#### [Texto fuente]
————
La necesidad de la esperanza, aunque con un
significado totalmente diverso del cristiano, es exaltada socialmente por
algunos escritores y filósofos marxistas. Sin embargo, el objeto, fundamento y
camino de la esperanza marxista y de la cristiana son diametralmente opuestos.
La esperanza, virtud teologal de los cristianos, tiende a la felicidad eterna en
la otra vida; la marxista, a una beatitud intramundana y sólo histórica. La
solidaridad marxista se constituye en torno al odio que genera el sufrimiento
debido a las injustas condiciones sociales; la solidaridad que crea la esperanza
cristiana se funda en el sacrificio amoroso de Cristo. Sin embargo, la esperanza
cristiana no justifica la pasividad y la inercia ante las miserias humanas (Lumen
gentium, 31 y 35), sino que más bien sostiene los legítimos esfuerzos de
todos los hombres y empuja a la realización de sus nobles aspiraciones (cfr.
1v.Tim 6,v.17; 1v.Pet 5,v.9).
C. Pecados contra la esperanza
La presunción es confianza no acompañada de
santo temor de Dios. La esperanza del pecador que no se arrepiente de su pecado
sino que persevera en él degenera en arrogante presunción (perversa
securitas). La moral católica considera la soberbia causa fundamental de la
presunción, pecado propio de personas temerarias, que viven habitualmente en
estado de falsa seguridad material y espiritual. El presuntuoso funda su
seguridad y su esperanza no en la omnipotencia de Dios misericordioso, sino en
sus propias fuerzas. Las herejías de Pelagio y de Lutero difunden sentimientos
de presunción, haciendo creer que la gracia de Dios se consigue fácilmente,
sin necesidad de esfuerzos alcanzar la salvación sin la ayuda de la gracia,
confiando únicamente en las propias fuerzas (pelagianismo).
————
#### [Datos]
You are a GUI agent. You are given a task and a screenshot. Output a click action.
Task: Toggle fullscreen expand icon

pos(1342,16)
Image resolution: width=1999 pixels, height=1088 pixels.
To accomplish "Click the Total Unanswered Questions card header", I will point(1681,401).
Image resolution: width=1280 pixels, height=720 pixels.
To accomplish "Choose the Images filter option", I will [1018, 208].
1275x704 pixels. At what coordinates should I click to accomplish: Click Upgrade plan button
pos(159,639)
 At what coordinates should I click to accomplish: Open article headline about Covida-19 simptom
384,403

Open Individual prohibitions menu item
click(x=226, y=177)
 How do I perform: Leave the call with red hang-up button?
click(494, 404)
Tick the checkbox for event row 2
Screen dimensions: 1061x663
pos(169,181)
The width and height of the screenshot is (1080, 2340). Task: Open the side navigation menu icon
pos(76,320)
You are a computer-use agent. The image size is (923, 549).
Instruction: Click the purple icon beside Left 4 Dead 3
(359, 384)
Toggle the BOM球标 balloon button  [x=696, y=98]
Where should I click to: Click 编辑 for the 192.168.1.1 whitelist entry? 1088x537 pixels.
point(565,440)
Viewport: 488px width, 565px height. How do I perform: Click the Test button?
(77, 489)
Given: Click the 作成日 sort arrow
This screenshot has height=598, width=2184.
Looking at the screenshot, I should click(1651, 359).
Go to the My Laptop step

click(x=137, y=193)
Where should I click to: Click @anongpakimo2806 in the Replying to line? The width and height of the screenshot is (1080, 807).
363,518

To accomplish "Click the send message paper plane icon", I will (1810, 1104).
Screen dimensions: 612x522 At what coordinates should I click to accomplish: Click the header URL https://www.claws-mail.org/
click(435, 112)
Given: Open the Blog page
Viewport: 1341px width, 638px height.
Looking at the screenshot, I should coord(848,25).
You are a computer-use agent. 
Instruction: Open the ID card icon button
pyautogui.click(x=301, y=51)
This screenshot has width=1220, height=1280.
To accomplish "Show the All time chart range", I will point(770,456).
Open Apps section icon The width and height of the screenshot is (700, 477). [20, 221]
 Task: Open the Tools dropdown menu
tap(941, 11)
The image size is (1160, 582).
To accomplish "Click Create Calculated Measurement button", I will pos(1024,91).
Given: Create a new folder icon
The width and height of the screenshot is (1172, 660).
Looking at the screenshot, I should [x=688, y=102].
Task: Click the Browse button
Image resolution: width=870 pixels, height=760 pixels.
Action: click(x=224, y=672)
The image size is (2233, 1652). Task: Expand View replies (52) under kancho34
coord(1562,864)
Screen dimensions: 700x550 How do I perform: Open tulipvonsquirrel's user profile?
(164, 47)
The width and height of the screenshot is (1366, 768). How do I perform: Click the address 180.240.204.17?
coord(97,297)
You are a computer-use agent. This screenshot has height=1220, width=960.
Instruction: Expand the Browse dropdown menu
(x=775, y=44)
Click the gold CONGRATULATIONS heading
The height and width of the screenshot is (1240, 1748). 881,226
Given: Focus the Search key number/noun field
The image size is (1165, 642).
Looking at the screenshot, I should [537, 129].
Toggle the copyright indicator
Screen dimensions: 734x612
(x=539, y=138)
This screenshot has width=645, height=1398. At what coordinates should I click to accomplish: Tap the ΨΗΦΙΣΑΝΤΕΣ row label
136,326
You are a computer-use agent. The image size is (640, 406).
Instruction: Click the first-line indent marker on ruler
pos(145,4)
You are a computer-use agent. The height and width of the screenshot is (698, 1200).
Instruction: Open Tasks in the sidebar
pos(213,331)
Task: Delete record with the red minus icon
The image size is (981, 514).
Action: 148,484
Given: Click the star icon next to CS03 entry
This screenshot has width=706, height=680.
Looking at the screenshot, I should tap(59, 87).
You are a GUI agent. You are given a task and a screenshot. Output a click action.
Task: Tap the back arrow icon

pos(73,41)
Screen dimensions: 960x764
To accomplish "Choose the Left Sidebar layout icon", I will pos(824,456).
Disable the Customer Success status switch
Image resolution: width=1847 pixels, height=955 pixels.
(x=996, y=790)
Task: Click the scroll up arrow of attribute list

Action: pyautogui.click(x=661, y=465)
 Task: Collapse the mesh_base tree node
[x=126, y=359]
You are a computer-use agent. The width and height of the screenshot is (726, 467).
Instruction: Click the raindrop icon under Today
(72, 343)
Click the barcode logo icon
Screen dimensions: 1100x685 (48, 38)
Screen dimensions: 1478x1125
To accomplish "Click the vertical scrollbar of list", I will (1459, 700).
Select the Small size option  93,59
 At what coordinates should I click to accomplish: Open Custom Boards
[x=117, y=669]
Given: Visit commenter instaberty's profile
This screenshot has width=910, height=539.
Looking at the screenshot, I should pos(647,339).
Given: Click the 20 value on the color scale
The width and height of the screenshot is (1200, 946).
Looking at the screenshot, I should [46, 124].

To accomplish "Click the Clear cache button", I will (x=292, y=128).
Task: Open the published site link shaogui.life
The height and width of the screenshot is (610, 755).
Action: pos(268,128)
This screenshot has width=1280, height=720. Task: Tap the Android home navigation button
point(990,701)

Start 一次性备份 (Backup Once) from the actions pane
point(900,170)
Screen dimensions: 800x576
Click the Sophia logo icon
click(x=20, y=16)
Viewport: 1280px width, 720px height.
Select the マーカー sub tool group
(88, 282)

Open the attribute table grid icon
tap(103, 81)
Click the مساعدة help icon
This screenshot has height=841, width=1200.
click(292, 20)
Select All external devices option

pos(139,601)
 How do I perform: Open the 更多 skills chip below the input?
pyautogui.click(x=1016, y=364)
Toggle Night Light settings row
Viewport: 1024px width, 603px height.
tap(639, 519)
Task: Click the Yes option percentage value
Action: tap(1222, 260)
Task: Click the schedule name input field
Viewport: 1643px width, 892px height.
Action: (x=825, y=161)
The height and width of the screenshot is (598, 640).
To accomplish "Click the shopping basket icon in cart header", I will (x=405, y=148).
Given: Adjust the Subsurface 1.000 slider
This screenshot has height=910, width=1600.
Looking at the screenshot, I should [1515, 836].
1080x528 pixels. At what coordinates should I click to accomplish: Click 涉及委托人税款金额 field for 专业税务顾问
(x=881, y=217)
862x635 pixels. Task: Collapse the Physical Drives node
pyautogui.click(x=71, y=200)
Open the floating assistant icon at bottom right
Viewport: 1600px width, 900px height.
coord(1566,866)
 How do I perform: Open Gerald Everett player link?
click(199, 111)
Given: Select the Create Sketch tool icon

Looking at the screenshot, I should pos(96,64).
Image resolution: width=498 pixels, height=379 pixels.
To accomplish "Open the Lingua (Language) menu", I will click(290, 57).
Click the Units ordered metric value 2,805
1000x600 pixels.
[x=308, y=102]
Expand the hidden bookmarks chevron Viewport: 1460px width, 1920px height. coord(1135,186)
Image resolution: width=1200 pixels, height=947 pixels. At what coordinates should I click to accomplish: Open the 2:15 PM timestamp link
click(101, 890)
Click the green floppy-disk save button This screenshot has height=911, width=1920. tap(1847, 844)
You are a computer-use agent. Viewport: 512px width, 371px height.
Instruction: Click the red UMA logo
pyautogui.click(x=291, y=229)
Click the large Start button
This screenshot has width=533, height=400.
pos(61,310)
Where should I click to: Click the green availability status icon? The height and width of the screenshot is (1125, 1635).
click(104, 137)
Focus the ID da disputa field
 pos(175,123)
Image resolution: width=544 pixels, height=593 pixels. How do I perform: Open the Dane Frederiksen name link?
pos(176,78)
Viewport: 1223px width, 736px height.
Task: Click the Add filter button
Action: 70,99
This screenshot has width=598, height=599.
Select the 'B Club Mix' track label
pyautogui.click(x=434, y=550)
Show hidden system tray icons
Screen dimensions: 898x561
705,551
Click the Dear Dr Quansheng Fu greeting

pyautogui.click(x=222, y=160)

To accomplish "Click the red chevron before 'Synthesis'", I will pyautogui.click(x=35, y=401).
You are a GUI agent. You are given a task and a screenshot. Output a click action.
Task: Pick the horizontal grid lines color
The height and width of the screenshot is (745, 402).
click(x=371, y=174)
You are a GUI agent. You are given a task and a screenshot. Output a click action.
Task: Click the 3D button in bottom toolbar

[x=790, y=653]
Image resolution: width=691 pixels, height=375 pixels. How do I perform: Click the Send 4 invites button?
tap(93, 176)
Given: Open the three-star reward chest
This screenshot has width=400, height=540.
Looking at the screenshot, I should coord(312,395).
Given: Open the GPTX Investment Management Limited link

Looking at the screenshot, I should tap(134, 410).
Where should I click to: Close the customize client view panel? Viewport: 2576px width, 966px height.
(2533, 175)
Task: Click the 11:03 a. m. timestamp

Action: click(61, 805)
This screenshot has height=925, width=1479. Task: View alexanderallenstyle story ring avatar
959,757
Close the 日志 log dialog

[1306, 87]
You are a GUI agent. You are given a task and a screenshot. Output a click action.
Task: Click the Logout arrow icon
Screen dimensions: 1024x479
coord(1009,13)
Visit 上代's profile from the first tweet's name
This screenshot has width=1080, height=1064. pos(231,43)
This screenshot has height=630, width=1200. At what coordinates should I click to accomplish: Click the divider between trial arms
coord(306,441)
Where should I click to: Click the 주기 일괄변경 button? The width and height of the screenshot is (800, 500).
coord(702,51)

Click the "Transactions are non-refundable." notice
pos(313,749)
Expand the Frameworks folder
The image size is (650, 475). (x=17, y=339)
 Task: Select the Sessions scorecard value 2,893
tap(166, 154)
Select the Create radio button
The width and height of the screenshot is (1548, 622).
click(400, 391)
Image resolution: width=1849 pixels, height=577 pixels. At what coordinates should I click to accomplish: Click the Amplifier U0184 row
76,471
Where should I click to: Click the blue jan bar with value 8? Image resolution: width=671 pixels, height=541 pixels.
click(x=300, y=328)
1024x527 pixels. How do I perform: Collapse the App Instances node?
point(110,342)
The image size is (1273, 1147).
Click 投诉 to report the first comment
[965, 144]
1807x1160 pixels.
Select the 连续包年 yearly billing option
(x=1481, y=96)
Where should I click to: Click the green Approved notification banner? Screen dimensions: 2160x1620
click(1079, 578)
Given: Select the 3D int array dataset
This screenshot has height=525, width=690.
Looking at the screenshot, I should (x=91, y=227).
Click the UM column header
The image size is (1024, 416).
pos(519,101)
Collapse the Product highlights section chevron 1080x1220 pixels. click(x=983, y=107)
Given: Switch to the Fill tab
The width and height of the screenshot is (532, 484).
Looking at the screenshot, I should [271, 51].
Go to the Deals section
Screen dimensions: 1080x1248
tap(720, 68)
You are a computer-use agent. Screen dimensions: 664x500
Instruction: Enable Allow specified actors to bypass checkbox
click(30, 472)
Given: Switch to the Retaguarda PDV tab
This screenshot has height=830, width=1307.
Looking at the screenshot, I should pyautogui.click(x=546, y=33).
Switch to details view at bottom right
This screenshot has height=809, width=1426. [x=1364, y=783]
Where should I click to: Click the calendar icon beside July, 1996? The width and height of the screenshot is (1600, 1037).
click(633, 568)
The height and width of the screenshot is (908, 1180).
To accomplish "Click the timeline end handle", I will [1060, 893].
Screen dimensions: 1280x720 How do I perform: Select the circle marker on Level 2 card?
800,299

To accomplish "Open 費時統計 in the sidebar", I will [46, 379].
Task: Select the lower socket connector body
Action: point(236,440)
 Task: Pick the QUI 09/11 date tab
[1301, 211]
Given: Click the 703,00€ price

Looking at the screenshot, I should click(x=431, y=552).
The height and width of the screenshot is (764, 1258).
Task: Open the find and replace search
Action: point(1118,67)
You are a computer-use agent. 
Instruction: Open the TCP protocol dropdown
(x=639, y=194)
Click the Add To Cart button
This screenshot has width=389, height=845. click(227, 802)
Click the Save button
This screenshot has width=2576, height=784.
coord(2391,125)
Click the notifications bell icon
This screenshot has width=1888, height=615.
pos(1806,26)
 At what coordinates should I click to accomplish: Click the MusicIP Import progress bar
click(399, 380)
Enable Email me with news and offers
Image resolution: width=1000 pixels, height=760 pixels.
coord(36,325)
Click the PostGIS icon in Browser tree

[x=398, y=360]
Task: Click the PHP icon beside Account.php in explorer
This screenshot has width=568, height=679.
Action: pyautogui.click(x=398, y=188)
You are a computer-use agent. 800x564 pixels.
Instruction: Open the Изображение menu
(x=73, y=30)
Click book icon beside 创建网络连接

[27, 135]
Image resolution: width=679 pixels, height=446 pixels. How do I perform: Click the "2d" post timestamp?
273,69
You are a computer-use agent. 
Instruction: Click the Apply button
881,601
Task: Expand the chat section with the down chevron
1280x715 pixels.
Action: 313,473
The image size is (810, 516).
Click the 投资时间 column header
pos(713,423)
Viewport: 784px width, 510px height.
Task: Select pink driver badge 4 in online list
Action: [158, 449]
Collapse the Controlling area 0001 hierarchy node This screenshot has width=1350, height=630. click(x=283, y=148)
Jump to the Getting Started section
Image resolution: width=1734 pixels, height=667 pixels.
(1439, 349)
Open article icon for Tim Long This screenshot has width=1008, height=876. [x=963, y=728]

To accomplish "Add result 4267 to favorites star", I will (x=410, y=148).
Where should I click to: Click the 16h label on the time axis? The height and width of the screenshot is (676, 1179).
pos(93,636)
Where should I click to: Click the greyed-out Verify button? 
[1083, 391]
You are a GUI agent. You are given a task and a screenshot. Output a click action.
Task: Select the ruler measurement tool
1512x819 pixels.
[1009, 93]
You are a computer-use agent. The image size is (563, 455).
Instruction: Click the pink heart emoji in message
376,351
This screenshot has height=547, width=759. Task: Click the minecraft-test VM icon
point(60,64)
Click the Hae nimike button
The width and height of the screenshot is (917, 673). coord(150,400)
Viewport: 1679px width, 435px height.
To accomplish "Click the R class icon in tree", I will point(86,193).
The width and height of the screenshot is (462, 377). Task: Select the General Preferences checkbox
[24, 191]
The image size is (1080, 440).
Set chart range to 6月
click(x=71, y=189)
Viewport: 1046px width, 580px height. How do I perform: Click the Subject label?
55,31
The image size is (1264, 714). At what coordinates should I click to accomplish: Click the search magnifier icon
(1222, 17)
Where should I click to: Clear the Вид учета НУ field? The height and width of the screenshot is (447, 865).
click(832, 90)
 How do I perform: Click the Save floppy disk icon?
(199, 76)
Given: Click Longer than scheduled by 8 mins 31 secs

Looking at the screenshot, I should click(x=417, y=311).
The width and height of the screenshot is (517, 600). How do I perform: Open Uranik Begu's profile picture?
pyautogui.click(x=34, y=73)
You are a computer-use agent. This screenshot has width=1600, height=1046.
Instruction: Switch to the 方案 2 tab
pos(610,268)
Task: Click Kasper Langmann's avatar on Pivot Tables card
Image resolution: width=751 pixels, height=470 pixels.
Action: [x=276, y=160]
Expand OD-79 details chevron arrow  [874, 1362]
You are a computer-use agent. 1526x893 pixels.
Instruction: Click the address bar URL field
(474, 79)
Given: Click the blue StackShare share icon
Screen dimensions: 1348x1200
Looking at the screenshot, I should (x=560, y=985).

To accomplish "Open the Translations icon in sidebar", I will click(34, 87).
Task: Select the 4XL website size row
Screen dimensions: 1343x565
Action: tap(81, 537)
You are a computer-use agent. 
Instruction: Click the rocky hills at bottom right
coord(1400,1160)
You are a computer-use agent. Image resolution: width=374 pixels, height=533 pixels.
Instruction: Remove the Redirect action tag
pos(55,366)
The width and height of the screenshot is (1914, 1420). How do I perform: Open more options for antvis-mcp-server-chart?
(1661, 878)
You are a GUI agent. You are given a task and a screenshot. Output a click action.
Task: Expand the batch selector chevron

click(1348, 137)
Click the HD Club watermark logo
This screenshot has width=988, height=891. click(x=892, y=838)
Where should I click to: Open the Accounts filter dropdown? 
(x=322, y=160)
————
#### [Consigna 1]
Reproduce sin cambios el tramo del texto sobre la esperanza que va desde "C. Pecados contra" hasta "propias fuerzas (pelagianismo).".
#### [Consigna 2]
Responde estas preguntas sobre el texto sobre la esperanza:
(a) ¿A qué tiende la esperanza cristiana?
(b) ¿En torno a qué se constituye la solidaridad marxista?
(c) ¿Qué considera la moral católica causa fundamental de la presunción?
#### [Consigna 3]
Continúa el texto sobre la esperanza a partir de su última oración.

#### [Respuesta 1]
C. Pecados contra la esperanza
La presunción es confianza no acompañada de
santo temor de Dios. La esperanza del pecador que no se arrepiente de su pecado
sino que persevera en él degenera en arrogante presunción (perversa
securitas). La moral católica considera la soberbia causa fundamental de la
presunción, pecado propio de personas temerarias, que viven habitualmente en
estado de falsa seguridad material y espiritual. El presuntuoso funda su
seguridad y su esperanza no en la omnipotencia de Dios misericordioso, sino en
sus propias fuerzas. Las herejías de Pelagio y de Lutero difunden sentimientos
de presunción, haciendo creer que la gracia de Dios se consigue fácilmente,
sin necesidad de esfuerzos alcanzar la salvación sin la ayuda de la gracia,
confiando únicamente en las propias fuerzas (pelagianismo).

#### [Respuesta 2]
(a) A la felicidad eterna en la otra vida.
(b) En torno al odio que genera el sufrimiento debido a las injustas condiciones sociales.
(c) La soberbia.

#### [Respuesta 3]
La desesperación se define como apartamiento
voluntario de la felicidad eterna, porque se juzga imposible de alcanzar. Tiene,
pues, dos elementos: uno intelectual, que consiste en el juicio sobre la
imposibilidad de alcanzar la felicidad eterna, y otro volitivo, el más
esencial, que es la fuga de voluntad de aquella meta: "la desesperación no
comporta sólo privación de esperanza, sino también una repulsa (recessum)
de la cosa deseada, porque se estima imposible de alcanzar" (S.Th. I-II,
q. 40, a. 4, ad 3).
El desesperado niega la eficacia de la Redención en
su vida; se rinde delante de las dificultades, no confía en las promesas
divinas de salvación y renuncia a la ayuda de Dios para conseguirla.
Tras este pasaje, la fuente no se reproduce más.